*** Block opens ***

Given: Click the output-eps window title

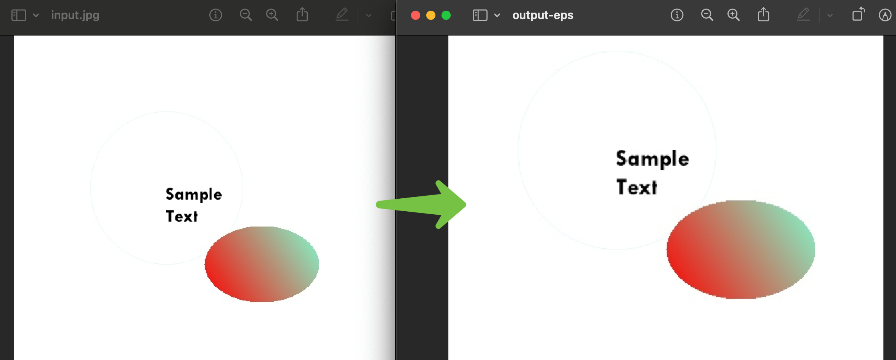Looking at the screenshot, I should tap(543, 15).
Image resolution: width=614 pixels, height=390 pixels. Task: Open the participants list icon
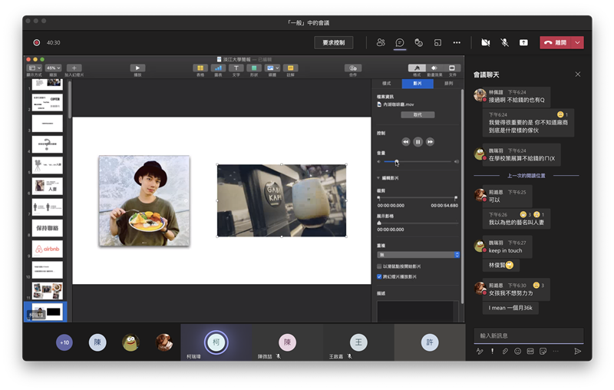click(x=381, y=43)
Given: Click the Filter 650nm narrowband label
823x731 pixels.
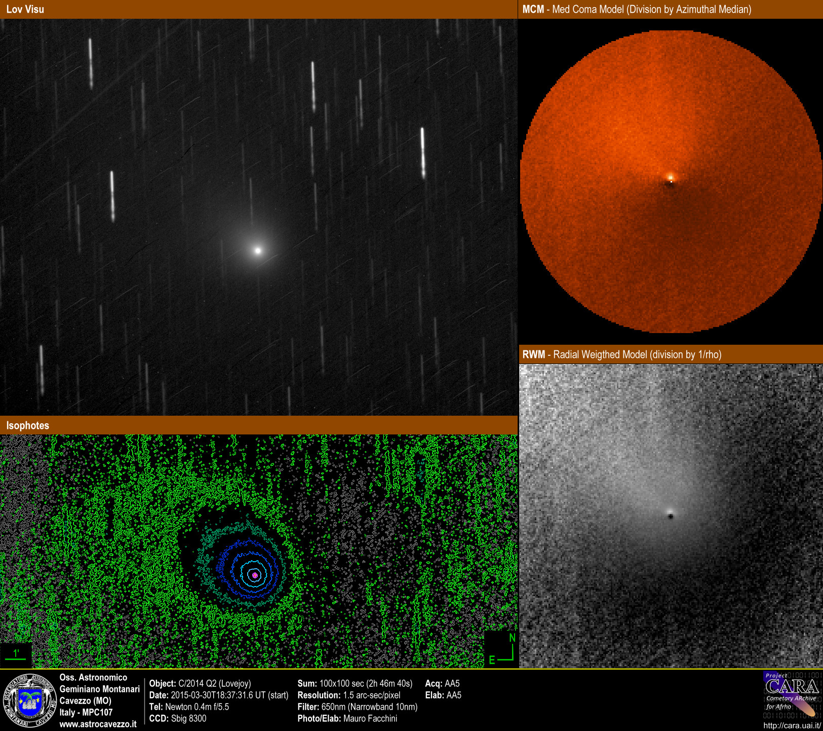Looking at the screenshot, I should [357, 707].
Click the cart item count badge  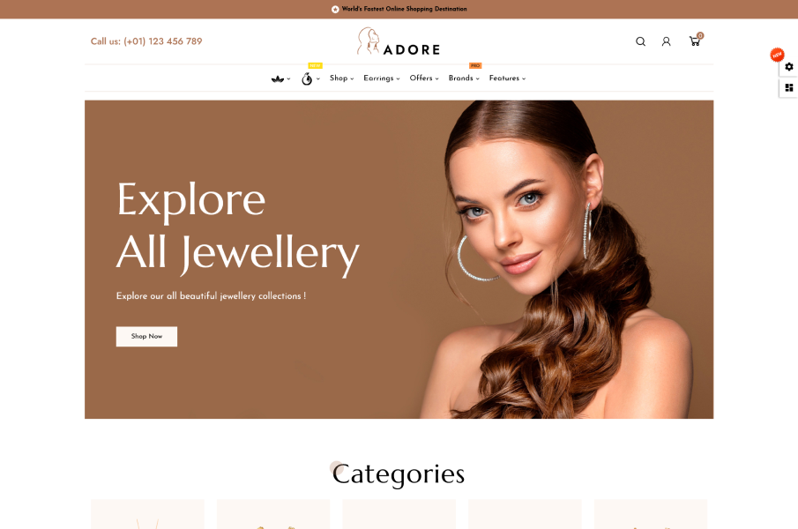click(x=700, y=35)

*** Block closes ***

ASSIGNED TASK:
All lines from the beginning of the entries above to the line containing "Given: Click the Filter", inclusive, should be printed exactly, apart from the pictures.

WRITTEN ANSWER:
Given: Click the output-eps window title

Looking at the screenshot, I should tap(543, 15).
Image resolution: width=614 pixels, height=390 pixels. Task: Open the participants list icon
click(x=381, y=43)
Given: Click the Filter 650nm narrowband label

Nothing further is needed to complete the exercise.